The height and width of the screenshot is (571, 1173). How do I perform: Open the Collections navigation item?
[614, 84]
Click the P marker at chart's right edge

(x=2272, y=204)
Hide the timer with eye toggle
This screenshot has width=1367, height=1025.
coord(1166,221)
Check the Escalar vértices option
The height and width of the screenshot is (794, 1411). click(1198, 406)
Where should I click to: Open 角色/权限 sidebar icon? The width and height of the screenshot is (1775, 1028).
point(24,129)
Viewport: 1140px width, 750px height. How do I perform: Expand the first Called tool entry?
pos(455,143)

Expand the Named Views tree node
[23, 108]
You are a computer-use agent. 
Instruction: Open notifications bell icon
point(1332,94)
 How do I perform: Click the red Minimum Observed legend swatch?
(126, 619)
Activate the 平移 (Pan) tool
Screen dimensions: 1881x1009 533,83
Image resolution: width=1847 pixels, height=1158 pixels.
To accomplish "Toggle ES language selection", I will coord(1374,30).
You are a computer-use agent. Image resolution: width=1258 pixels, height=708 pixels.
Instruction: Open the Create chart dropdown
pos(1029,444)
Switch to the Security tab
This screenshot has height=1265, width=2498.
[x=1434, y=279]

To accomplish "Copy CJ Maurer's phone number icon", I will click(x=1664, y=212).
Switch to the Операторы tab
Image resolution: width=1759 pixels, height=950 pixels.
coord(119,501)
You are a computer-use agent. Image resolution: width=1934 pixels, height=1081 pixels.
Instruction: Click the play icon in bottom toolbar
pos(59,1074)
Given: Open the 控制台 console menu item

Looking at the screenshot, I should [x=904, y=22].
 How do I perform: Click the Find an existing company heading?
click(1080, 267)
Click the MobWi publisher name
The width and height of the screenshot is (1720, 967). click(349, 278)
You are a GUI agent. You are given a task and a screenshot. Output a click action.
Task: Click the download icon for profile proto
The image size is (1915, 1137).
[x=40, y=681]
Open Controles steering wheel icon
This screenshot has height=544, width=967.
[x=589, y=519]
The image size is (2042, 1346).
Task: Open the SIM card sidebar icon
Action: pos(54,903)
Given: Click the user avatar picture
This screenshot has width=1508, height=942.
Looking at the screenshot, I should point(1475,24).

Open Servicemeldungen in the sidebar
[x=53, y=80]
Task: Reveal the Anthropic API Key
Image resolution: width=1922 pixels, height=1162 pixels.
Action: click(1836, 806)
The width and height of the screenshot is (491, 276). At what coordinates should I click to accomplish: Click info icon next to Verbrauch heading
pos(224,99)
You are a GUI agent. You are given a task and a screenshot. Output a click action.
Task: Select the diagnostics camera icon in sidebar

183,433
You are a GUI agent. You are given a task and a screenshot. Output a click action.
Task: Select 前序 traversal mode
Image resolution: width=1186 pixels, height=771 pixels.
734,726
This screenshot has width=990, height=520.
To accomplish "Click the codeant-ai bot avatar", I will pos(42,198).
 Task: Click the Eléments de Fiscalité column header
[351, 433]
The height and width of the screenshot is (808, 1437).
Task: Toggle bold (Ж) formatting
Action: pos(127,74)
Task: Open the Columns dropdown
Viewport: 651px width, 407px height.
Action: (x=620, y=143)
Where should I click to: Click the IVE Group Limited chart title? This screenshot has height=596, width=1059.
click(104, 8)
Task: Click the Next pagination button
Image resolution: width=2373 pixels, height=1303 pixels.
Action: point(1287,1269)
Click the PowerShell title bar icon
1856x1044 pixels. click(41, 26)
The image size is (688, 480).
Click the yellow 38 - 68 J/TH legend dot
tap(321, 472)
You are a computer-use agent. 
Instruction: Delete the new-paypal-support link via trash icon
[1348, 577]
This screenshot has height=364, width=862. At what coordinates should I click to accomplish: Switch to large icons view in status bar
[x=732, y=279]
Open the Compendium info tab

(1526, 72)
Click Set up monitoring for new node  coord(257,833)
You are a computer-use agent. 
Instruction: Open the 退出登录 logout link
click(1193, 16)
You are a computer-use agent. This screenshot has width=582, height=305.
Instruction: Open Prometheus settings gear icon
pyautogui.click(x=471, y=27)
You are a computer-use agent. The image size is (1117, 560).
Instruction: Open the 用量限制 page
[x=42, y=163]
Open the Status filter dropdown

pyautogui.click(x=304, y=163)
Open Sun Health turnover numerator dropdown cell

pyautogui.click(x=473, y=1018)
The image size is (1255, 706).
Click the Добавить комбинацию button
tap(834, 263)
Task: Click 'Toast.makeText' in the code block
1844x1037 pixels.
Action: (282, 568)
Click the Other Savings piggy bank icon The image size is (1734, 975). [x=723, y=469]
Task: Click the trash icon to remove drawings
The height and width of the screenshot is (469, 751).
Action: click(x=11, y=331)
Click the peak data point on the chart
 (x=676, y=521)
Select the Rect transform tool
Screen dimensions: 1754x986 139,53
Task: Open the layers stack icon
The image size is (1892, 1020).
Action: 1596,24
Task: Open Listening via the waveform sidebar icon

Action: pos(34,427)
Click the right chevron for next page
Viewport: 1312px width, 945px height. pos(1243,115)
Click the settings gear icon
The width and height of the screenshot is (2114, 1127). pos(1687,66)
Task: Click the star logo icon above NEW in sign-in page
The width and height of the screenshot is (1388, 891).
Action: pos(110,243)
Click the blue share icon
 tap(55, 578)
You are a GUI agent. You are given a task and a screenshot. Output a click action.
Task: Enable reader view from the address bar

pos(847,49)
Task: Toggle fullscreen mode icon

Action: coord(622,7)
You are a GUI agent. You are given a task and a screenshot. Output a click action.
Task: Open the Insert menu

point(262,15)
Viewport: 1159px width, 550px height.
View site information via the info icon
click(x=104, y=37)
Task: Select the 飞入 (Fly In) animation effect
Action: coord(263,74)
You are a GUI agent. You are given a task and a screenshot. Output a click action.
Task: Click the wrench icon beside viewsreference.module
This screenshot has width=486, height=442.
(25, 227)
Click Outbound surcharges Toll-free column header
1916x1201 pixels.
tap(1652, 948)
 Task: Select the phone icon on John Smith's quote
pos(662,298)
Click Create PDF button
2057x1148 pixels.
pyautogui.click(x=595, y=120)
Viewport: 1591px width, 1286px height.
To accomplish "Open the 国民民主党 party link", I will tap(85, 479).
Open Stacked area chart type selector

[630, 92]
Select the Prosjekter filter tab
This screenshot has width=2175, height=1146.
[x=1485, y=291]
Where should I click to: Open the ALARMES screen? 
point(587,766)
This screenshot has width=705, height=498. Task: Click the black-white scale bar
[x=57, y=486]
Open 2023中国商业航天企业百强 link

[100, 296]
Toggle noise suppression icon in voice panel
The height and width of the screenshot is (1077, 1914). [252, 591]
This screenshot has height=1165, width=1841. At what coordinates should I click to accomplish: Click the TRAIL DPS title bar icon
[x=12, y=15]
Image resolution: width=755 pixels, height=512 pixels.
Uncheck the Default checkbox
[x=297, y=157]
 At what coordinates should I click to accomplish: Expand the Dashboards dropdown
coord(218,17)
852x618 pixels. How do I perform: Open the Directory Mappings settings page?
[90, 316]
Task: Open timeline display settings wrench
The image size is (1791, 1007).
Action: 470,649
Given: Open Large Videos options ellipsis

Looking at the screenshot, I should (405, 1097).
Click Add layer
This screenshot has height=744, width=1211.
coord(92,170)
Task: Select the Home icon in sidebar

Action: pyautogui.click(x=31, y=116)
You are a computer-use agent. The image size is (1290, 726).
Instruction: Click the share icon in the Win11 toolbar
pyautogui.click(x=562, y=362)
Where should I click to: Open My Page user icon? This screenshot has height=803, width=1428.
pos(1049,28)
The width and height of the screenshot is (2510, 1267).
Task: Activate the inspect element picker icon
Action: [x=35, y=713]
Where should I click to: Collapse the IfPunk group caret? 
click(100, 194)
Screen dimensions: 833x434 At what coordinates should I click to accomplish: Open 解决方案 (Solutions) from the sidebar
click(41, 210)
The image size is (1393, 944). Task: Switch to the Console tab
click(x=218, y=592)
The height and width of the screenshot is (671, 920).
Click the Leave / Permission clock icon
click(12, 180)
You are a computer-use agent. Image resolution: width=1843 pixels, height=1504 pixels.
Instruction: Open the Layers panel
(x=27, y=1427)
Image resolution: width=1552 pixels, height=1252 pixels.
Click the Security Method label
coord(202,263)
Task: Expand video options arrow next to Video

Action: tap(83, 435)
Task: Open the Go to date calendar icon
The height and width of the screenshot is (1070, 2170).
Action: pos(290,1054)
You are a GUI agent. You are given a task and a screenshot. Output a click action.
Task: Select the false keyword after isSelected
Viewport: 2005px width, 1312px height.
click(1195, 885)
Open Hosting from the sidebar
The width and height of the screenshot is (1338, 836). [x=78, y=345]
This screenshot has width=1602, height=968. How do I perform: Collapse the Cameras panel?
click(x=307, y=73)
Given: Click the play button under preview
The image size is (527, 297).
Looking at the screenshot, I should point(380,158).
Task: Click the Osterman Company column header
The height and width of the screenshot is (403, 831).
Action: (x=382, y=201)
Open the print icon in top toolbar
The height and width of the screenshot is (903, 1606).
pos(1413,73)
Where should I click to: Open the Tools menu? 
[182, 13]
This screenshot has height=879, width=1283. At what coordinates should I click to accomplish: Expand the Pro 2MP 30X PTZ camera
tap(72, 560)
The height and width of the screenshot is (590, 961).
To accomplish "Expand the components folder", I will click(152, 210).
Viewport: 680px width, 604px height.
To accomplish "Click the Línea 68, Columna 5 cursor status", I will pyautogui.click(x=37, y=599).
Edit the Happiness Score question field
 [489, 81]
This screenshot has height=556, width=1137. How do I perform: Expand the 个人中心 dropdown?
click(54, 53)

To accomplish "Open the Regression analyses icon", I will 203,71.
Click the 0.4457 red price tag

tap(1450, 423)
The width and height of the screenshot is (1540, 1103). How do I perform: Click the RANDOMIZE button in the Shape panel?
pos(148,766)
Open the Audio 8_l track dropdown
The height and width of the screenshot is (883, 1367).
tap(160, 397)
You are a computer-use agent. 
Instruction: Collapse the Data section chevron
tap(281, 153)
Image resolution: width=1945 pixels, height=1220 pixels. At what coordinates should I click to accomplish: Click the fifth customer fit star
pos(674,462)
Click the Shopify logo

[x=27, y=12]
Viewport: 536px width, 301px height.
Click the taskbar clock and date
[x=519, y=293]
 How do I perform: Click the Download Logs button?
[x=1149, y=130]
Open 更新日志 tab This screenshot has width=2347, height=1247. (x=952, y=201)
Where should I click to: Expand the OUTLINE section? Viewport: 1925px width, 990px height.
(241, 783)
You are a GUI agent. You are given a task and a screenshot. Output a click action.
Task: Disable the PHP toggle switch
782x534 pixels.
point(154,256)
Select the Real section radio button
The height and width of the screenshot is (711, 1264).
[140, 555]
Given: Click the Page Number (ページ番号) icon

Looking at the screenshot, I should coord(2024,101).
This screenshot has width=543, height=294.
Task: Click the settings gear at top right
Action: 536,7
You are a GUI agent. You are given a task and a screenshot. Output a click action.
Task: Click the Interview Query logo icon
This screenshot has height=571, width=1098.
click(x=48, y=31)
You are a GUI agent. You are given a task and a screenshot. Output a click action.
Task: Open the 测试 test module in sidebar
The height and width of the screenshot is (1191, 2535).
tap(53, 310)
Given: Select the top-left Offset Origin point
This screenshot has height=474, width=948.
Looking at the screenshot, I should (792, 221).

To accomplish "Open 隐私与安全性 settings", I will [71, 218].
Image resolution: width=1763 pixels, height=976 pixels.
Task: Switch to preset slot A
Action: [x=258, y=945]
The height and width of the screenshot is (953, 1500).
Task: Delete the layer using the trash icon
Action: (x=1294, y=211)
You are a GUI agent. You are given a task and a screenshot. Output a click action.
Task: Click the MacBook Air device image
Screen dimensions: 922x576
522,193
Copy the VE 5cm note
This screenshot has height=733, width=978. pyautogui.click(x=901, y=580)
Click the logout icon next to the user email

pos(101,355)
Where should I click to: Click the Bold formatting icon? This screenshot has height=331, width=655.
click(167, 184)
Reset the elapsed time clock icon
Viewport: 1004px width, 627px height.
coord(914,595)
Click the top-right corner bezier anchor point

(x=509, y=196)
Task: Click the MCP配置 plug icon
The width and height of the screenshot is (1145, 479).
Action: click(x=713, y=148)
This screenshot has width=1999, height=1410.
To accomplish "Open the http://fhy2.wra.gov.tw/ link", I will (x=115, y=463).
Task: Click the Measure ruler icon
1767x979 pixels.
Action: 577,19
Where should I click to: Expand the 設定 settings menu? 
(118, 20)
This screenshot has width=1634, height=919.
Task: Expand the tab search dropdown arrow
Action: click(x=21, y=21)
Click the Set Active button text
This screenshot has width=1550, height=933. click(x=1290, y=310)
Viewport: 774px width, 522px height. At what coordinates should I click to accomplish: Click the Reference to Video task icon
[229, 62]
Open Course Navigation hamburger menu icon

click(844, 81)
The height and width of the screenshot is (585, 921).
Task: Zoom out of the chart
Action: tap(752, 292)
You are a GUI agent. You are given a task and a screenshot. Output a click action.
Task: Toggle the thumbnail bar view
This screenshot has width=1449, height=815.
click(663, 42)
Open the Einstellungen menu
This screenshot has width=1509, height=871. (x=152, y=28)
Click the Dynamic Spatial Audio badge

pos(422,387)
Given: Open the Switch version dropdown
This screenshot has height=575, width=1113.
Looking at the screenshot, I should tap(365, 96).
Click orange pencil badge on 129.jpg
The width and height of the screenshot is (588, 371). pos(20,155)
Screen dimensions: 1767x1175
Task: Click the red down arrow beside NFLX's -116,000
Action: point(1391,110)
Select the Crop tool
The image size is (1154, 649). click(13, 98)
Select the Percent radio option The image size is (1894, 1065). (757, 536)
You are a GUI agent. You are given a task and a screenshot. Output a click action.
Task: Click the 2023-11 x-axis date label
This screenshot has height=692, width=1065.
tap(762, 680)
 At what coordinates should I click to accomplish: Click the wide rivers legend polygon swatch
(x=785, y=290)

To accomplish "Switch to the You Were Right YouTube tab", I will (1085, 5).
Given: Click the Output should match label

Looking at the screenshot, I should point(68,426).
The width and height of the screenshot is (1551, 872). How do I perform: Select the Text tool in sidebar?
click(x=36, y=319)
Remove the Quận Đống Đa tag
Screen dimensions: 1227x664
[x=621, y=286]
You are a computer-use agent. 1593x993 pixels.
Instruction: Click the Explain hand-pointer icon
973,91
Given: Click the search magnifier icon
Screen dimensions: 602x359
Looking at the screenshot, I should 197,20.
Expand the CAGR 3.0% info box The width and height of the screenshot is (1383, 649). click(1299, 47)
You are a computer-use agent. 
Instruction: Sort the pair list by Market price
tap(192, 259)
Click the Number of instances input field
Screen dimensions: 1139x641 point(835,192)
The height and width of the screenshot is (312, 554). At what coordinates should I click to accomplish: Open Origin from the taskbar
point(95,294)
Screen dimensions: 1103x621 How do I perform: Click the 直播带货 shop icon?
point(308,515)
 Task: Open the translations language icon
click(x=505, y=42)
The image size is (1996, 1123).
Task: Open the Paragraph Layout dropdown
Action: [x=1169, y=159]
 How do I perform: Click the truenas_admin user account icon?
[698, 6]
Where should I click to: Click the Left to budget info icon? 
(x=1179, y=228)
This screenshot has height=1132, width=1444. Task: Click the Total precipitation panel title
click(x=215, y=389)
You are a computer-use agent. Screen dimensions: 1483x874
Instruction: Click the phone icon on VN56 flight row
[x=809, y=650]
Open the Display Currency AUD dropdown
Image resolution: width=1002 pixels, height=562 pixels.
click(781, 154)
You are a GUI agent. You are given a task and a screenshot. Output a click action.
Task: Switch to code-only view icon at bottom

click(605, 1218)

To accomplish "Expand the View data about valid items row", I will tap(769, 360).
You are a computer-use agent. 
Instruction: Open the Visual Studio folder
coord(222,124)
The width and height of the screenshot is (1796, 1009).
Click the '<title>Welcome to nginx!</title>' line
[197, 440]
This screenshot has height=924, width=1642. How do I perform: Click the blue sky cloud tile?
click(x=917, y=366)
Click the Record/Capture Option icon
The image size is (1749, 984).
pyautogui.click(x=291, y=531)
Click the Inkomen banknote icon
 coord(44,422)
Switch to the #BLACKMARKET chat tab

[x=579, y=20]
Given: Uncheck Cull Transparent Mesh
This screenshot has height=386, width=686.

GOAL OF THE EXERCISE ::
Whenever the word "module" occurs in a line of the listing above, return that line.

RESPONSE TO THE TASK ::
Task: Click the wrench icon beside viewsreference.module
Task: Open the 测试 test module in sidebar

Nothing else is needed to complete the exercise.